**THE TASK**
Reproduce only the top of the records, down to and including the line containing "Контейнер для линз DISNEY (1138, 177)".

Start of INFORMATION

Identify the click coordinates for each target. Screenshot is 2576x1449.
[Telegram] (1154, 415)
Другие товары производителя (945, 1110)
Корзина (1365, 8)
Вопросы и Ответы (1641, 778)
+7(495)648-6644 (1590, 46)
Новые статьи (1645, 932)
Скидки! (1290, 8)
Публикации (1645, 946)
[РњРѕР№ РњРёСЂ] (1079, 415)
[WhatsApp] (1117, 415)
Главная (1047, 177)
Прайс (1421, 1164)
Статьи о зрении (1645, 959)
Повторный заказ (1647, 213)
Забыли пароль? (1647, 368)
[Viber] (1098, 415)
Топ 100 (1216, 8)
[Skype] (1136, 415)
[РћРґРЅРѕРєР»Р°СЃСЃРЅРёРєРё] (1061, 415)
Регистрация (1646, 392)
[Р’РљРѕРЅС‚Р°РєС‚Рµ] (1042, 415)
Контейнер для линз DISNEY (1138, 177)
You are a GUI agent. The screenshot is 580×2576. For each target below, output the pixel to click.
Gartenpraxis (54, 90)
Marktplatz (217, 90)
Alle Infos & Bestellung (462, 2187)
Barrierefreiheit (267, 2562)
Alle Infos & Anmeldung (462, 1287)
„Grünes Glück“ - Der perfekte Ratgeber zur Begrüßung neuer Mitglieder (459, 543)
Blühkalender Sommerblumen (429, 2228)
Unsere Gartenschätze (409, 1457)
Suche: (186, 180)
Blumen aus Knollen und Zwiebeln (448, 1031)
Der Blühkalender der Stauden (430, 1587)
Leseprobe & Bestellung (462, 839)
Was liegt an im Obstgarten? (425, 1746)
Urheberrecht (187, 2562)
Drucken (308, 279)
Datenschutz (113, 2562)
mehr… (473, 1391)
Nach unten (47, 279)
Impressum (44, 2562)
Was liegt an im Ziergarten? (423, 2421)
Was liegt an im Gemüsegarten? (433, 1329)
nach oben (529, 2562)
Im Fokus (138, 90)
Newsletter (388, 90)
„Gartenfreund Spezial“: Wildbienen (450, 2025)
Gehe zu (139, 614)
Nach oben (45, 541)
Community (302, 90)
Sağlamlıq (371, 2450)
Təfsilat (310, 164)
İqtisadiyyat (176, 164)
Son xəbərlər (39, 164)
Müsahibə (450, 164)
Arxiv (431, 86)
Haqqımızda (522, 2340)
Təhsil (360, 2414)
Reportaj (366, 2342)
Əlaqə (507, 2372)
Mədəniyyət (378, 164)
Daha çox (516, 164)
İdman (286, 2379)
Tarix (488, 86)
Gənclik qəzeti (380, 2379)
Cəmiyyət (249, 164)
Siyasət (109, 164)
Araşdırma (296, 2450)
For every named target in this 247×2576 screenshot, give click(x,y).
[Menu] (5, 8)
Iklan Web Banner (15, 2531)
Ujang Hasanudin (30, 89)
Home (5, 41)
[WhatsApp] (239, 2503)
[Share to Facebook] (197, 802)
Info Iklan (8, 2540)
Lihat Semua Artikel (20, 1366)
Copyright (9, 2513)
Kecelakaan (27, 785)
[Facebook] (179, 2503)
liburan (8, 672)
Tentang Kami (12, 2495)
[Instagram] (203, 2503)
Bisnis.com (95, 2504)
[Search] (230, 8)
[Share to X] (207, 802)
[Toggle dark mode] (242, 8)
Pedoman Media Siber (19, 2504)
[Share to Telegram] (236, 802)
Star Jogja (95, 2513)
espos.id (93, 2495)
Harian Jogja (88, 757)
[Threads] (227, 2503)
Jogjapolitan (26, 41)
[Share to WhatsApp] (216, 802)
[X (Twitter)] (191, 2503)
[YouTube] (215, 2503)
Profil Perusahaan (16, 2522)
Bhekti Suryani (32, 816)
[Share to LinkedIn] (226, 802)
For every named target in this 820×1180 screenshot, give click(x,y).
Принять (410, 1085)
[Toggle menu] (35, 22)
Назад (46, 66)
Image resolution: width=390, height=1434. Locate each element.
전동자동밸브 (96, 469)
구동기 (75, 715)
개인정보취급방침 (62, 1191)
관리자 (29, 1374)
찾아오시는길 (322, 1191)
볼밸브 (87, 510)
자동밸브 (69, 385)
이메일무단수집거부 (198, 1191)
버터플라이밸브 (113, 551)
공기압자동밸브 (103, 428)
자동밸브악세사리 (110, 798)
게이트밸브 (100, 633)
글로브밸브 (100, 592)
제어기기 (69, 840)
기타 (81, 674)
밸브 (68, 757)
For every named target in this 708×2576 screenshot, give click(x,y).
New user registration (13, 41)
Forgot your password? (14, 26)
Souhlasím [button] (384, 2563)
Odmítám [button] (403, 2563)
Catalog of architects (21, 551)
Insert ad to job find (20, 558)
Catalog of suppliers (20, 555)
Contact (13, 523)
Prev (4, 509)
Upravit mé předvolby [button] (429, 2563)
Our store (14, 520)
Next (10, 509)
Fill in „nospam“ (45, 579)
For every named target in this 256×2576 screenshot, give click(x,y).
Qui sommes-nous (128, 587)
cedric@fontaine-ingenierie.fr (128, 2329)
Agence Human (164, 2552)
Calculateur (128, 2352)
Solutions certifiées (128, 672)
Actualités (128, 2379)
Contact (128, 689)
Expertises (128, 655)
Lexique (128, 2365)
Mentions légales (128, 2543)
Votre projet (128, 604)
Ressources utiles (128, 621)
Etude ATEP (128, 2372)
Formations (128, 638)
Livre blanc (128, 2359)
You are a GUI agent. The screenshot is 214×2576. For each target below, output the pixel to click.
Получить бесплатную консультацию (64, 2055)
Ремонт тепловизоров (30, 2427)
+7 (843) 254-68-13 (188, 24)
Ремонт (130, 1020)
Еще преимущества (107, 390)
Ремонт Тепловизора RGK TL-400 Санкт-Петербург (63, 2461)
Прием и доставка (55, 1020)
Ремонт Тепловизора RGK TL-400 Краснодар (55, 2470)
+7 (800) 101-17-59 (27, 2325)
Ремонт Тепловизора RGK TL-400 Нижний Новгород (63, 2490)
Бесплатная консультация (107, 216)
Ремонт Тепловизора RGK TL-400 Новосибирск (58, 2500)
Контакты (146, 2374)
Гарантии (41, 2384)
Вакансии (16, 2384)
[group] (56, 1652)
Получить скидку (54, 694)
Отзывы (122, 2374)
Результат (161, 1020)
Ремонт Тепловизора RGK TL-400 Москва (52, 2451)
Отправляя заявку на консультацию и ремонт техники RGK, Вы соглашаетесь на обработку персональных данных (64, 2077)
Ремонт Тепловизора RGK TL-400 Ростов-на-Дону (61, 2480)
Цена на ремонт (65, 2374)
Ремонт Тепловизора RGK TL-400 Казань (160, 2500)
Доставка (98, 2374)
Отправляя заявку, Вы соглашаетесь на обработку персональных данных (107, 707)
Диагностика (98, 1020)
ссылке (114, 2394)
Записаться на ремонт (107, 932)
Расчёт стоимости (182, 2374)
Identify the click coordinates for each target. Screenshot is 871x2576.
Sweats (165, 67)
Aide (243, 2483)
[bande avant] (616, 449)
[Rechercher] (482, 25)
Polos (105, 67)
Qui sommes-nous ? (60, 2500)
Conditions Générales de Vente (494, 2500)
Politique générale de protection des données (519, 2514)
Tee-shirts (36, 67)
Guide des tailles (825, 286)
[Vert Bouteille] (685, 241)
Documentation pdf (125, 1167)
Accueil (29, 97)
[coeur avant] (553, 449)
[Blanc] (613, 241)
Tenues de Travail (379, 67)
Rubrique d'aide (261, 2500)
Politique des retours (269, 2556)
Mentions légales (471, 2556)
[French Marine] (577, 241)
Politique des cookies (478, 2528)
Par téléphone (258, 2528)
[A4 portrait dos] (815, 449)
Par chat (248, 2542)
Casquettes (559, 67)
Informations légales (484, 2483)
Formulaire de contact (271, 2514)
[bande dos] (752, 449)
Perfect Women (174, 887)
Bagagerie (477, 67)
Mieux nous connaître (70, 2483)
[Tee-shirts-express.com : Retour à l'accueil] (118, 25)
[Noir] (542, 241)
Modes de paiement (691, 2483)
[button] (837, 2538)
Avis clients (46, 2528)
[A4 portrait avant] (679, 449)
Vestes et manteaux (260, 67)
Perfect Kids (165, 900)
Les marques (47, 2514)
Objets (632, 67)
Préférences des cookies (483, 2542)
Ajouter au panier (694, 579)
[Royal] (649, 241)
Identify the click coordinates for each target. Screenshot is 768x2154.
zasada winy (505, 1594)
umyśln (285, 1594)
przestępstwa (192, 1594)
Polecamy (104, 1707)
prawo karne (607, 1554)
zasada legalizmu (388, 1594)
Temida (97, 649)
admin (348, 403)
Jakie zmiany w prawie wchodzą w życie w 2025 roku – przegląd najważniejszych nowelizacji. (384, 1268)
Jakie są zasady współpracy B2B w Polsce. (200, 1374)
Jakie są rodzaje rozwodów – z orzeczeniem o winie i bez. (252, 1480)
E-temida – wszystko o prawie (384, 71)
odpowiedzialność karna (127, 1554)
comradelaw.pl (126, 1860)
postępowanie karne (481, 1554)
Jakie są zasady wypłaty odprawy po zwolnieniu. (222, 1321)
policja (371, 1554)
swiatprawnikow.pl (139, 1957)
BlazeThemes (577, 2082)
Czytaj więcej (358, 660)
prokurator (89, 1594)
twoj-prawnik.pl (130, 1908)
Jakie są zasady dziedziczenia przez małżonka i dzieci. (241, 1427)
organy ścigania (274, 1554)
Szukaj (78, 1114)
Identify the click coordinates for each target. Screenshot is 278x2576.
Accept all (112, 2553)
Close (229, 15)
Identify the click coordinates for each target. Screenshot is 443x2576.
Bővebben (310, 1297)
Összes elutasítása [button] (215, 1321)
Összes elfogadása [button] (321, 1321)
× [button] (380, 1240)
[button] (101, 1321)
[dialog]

End of INFORMATION

**OUTPUT FOR THIS TASK**
Identify the click coordinates for each target. Screenshot is 2576x1449.
[Telegram] (1154, 415)
Другие товары производителя (945, 1110)
Корзина (1365, 8)
Вопросы и Ответы (1641, 778)
+7(495)648-6644 (1590, 46)
Новые статьи (1645, 932)
Скидки! (1290, 8)
Публикации (1645, 946)
[РњРѕР№ РњРёСЂ] (1079, 415)
[WhatsApp] (1117, 415)
Главная (1047, 177)
Прайс (1421, 1164)
Статьи о зрении (1645, 959)
Повторный заказ (1647, 213)
Забыли пароль? (1647, 368)
[Viber] (1098, 415)
Топ 100 (1216, 8)
[Skype] (1136, 415)
[РћРґРЅРѕРєР»Р°СЃСЃРЅРёРєРё] (1061, 415)
Регистрация (1646, 392)
[Р’РљРѕРЅС‚Р°РєС‚Рµ] (1042, 415)
Контейнер для линз DISNEY (1138, 177)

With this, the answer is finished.